This spaceship carries no livestock, just grains and agricultural supplies. However, the crew can be fairly animalistic. It is not exactly Lord of the Flies on-board. Only the senior officers die in a freak interstellar accident, leaving behind three lieutenants and all the worker bees. Somehow, they must all find a way to work and flock together, in order to survive in showrunners Dean Devlin & Jonathan Glassner’s The Ark, which premieres Wednesday on SyFy.

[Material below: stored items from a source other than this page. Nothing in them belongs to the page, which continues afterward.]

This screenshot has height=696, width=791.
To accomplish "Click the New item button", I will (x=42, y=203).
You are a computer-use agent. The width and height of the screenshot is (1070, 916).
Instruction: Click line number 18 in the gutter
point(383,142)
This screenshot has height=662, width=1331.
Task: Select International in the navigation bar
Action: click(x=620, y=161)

Events takes place one hundred years from now. Things are apparently bad on Earth, yet the crew of Ark-1 expects the people they left behind will still be there when they reach the planet they set out to colonize. Unfortunately, something unexpectedly struck the Ark mid-course, while everyone was in their cryo-genic chambers. As luck would have it, the officer’s bay was completely destroyed, but the general populations’ wing largely survived, except for another senior officer, slumming with the proles.
That leaves Lieutenants Sharon Garnett, James Brice, and Spencer Lane as the remaining officer corps. Somewhat controversially, Garnet “takes charge,” due to her more broadly-based operations experience. Brice is an action-oriented Kirk or Riker type, so he basically goes along with her, but Lane seethes with resentment—and keeps seething.

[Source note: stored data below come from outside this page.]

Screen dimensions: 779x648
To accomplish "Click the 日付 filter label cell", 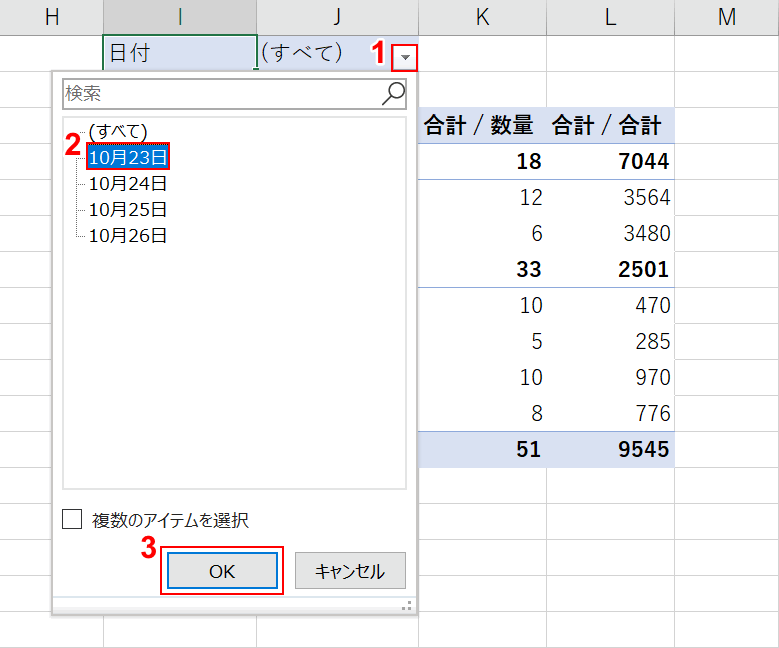I will [179, 53].
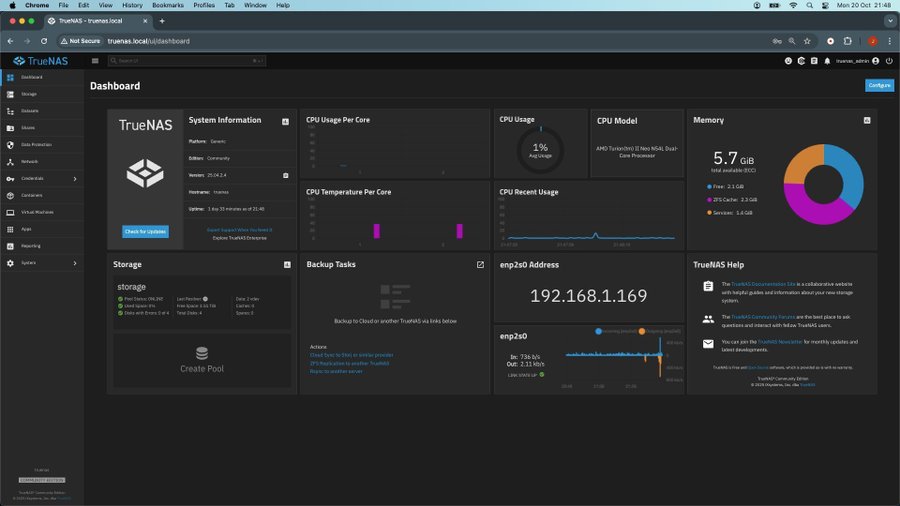The width and height of the screenshot is (900, 506).
Task: Click the Create Pool tile
Action: tap(202, 359)
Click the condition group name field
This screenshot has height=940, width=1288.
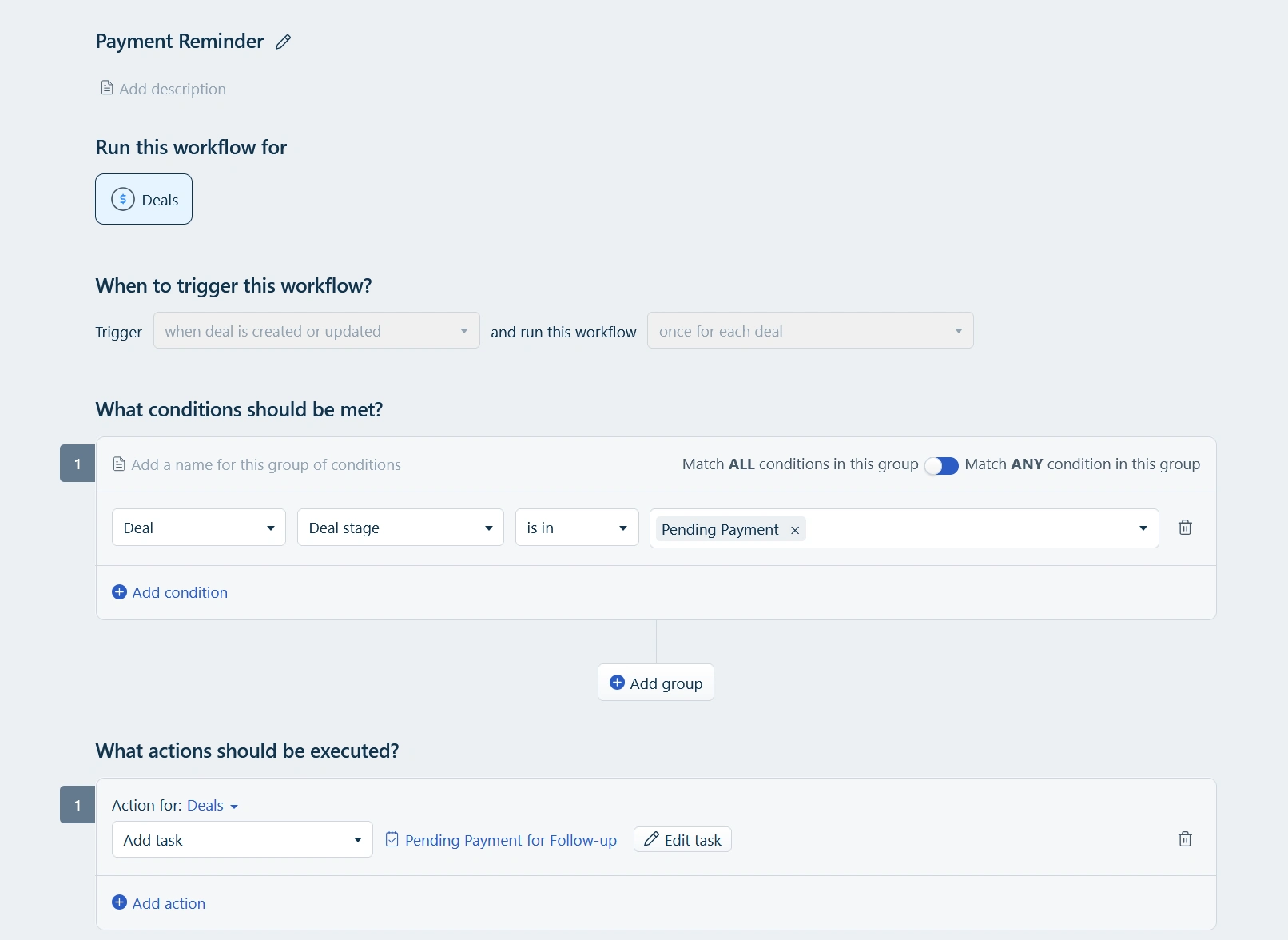pos(266,464)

The “good news” is there will be some opportunities for advancement. The bad news is plentiful and it just keeps coming. Obviously, food and water will be the most pressing. Their food will run out unless young “4-H Boy” Angus Medford can retro-fit his super crops. However, that will take water, which is also running low. The Ark-1 is huge, but it was only intended for a few weeks on-board living before and after the crew went into suspended animation.
Obviously, Devlin took inspiration from the original Star Trek (on which his mother Pilar Seurat guest-starred in the “Wolf in the Fold” episode), Space: 1999, and the original Battlestar. The best thing about The Ark, at least based on the first four episodes provided for review, is the crew dynamics—especially the triumvirate of Garnett, Brice, and Lane. They must also deal with Felix Strickland, the head of ship security, who is outside the chain of military command, allowing him to act independently. He is given a woke-ish identity, but that helps explain his resistance to the charms of station “influencer,” Cat Brandice. Regardless, his no-nonsense persona is a positive for the show’s chemistry.

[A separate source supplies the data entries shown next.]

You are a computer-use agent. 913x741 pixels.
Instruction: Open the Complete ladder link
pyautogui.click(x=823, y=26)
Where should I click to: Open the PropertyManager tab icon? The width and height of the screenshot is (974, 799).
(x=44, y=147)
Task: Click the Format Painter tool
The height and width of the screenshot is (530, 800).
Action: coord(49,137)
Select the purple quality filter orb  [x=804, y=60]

Unfortunately, the youthful Heinlein-esque characters are a mixed bag. As played by Ryan Adams and Stacey Read, 4-H Boy and the motor-mouthed Alicia Nevins are aggressively and unremittingly annoying. However, Miles Barrow adds a lot to the show as Nevins’ likable but mysterious prospective boyfriend, Baylor Trent, who had a rather complicated Summer of ’42-ish relationship with one of the late senior officers.
Christie Burke, Richard Fleeshman, and Reece Ritchie are all quite engaging as the bickering lieutenants. Pavle Jerinic is also refreshingly hard-nosed as Strickland. Their in-fighting and reluctant cooperation works pretty well, especially as the existential stakes rise. Burke also effectively reveals Garnett’s interesting backstory, which could potentially raise some intriguing sf speculation in later episodes.
The ship looks pretty cool and the special effects are professional grade. Ironically, the frequent flashbacks mean some cast-members could potentially recur on The Ark for multiple seasons, even though their characters died in the first episode. Frankly, the show’s inter-character relationships and rivalries get stronger over the course of the first four episodes. Recommended for fans of “Generation Ship” science fiction (like the film Passengers and Heinlein’s novel Orphans of the Sky), The Ark starts Wednesday (2/1) on SyFy and streams the next day on Peacock.